◆ WHAT IS ASKED:
Rewrite every line of the items from the line containing "This screenshot has width=376, height=193." through the line containing "will (x=63, y=390).", requests included, and shift each coordinate in the answers up by 133.

◆ DATA PROVIDED:

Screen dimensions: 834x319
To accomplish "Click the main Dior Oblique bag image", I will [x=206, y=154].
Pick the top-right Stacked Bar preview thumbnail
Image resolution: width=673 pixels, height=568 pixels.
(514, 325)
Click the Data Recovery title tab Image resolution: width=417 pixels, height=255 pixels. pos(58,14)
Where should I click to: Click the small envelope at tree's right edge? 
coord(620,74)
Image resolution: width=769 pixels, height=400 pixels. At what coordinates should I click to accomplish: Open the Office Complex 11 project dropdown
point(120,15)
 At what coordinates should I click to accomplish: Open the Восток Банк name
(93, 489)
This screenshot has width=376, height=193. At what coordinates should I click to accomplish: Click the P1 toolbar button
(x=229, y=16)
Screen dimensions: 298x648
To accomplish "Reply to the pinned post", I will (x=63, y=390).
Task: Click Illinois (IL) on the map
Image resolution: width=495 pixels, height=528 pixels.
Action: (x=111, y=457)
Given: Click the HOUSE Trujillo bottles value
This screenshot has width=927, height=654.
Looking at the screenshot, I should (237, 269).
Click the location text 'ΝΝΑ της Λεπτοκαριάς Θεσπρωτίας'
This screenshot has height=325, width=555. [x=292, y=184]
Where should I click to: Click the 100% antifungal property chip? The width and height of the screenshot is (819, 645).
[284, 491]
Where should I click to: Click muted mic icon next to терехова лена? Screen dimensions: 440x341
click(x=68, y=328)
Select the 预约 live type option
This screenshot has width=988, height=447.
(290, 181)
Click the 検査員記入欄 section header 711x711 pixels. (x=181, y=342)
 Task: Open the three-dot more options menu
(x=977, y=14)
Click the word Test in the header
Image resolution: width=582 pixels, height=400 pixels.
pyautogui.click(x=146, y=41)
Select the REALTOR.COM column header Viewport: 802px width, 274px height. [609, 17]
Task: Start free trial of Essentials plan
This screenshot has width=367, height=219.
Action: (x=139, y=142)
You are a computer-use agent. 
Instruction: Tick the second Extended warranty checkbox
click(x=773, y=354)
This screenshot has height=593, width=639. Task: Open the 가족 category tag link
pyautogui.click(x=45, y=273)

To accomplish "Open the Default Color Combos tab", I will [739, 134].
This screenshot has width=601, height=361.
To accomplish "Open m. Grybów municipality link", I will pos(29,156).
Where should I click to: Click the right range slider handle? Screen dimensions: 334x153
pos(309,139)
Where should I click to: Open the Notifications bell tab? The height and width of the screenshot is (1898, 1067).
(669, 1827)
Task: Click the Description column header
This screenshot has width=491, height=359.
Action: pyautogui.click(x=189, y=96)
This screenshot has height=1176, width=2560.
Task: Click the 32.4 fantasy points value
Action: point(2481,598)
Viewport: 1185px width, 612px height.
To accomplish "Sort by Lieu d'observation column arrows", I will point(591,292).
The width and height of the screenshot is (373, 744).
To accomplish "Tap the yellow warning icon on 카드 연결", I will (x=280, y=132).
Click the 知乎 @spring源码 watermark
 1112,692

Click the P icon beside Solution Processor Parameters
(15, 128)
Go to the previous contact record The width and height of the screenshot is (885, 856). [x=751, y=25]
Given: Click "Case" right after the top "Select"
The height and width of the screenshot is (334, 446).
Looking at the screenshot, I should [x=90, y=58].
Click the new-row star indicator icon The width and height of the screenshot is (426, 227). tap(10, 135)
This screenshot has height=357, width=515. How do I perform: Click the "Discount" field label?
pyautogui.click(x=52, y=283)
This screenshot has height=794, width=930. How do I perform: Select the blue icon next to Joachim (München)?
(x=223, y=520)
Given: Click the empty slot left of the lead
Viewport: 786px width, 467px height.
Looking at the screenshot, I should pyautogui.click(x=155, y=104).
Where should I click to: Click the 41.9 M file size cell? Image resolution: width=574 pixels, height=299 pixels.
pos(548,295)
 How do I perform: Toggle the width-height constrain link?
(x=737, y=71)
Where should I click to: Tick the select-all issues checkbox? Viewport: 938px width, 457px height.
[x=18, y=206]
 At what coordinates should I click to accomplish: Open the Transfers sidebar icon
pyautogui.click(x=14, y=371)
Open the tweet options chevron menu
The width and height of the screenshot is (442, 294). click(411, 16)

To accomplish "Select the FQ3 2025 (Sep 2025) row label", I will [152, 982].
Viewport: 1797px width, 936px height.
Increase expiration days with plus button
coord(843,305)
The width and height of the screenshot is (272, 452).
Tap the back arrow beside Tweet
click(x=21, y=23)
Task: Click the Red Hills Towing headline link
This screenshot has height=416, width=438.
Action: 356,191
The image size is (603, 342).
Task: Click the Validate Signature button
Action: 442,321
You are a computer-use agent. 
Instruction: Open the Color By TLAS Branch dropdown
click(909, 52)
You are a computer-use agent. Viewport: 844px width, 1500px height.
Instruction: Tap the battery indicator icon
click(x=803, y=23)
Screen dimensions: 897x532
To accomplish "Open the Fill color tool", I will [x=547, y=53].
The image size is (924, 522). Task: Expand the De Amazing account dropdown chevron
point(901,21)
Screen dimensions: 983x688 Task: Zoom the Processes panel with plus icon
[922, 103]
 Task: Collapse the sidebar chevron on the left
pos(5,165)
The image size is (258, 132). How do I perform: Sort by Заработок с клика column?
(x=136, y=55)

◆ RESULT:
This screenshot has width=376, height=193. At what coordinates should I click to accomplish: Click the P1 toolbar button
(x=362, y=149)
Screen dimensions: 298x648
To accomplish "Reply to the pinned post", I will (x=196, y=523).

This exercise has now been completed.